McNamee also told Mitchell that he'd injected Clemens' friend and teammate Andy Pettitte with HGH, which Pettitte later admitted was the truth. Clemens is right when he says, "Andy's case is totally separate," but in the court of public opinion -- which is the court Clemens is addressing here -- it's more juice for the presumption of guilt. It's possible McNamee lied about Clemens and told the truth about Pettitte. It just doesn't seem likely.
And then there's Clemens' own contradictions.
"I'm not going to put something in my body for a quick fix that's going to tear me down," he told Wallace, meaning steroids. But he also said he'd eaten the anti-inflammatory drug "Vioxx like it was Skittles."
He went off on a little side rant about how that drug was pulled from the market in 2004: "Now these people who were supposedly regulating it are telling me it's bad for my heart. I don't know what the future holds because of the medicine that I've eaten, but I trusted that it was not harmful, and I didn't want to put anything in my body that was harmful."

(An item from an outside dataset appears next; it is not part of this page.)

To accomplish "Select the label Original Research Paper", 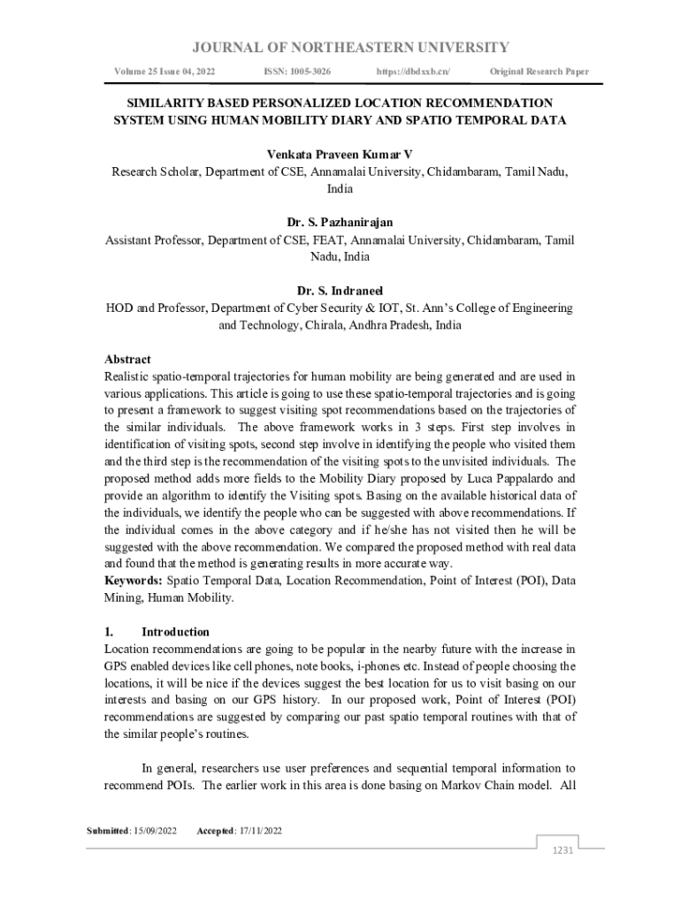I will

Does that jibe with popping like Skittles a drug with a maximum recommended dosage of 50 milligrams a day? Maybe, somehow. But on my street corner it doesn't sound like Clemens is exactly religious about treating his body like a temple. His story about dosing up with painkillers so he could pitch a World Series game with "a small tear in my hamstring and a golf ball in my elbow" suggests that he was willing to go to any lengths to get himself ready to compete at the highest level.

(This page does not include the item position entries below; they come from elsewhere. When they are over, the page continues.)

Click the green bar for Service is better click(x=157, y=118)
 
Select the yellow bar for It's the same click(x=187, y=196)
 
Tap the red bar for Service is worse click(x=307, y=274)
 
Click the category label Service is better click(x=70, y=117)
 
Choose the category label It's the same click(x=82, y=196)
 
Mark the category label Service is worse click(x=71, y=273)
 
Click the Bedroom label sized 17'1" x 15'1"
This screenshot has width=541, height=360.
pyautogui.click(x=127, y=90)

That's an admirable trait. But it's not one that suggests its owner wouldn't do steroids.
Give Clemens credit. He's out there fighting the accusations. On Monday he filed a defamation lawsuit against McNamee and he was scheduled to meet the press. He's also weighing an invitation to appear before the same grandstanding congressional panel that so memorably grilled Mark McGwire, Rafael Palmeiro and others two years ago.
Those two have disappeared, and they've become pariahs. So that method doesn't work. Clemens is trying the guns a-blazing method. It's worth a try, but I don't think it'll work either, which Clemens seems to understand.

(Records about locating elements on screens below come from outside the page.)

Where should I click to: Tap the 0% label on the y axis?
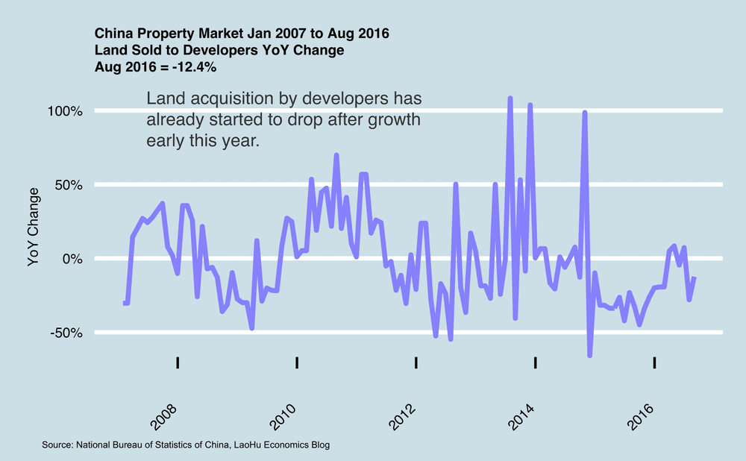[x=72, y=259]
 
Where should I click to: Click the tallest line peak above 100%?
[x=510, y=98]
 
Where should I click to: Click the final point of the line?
[x=695, y=277]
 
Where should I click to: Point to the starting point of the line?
[x=124, y=303]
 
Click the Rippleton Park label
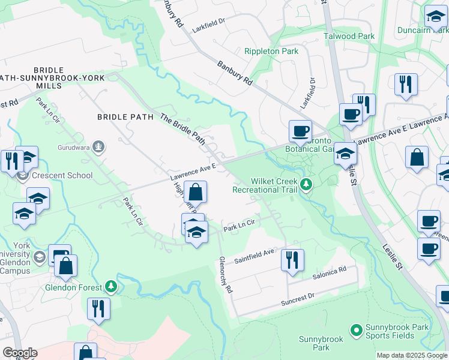[x=271, y=52]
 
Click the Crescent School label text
[x=63, y=175]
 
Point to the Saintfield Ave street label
[x=254, y=257]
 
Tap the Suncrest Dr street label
[x=298, y=297]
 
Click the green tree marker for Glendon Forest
[x=110, y=287]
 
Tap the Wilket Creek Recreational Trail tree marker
[x=307, y=184]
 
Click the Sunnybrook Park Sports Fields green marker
[x=356, y=329]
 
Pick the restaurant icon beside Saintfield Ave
[x=292, y=260]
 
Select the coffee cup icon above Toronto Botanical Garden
[x=300, y=130]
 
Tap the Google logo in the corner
[x=19, y=353]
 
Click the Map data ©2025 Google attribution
[x=412, y=355]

"The people that are out there that have been saying the things they've been saying, I don't know if I'll ever swing their opinion," he said to Wallace. "I'll do everything I can to prove them wrong, and I still don't know if that's good enough."
- - - - - - - - - - - - - - - - -
NFL wild-card playoffs [PERMALINK]
Something went very wrong with this weekend's NFL playoff games: All four were won by the team picked by this column to do so.
Investigations are ongoing.
The Jacksonville Jaguars' 31-29 win over the Pittsburgh Steelers was the best game of the bunch. The Seattle Seahawks routed Washington 35-14, ending that team's emotional late-season run. The New York Giants rode their pass rush and an efficient performance by Eli Manning to a 24-14 win over the Tampa Bay Buccaneers. And the San Diego Chargers overcame a sludgy first half -- and an ugly 3-0 halftime deficit -- to beat the Tennessee Titans in the rain, 17-6.
None of the four winners looked good enough to strike fear into the hearts of their opponents next week. Then again, the New England Patriots excepted, none of those opponents, who were all off this round, are fear-inducing either, though they're all good teams. The Indianapolis Colts went 13-3 and are the defending Super Bowl champs, and yet somehow they don't seem like a team that makes opponents' knees knock.
The Colts will host San Diego in the divisional round, while the Jaguars go to New England, the Giants visit their divisional rivals the Dallas Cowboys, who swept them this year, and the Seahawks go to Green Bay to play the Packers.
This column is already on the record as taking the chalk on all four games.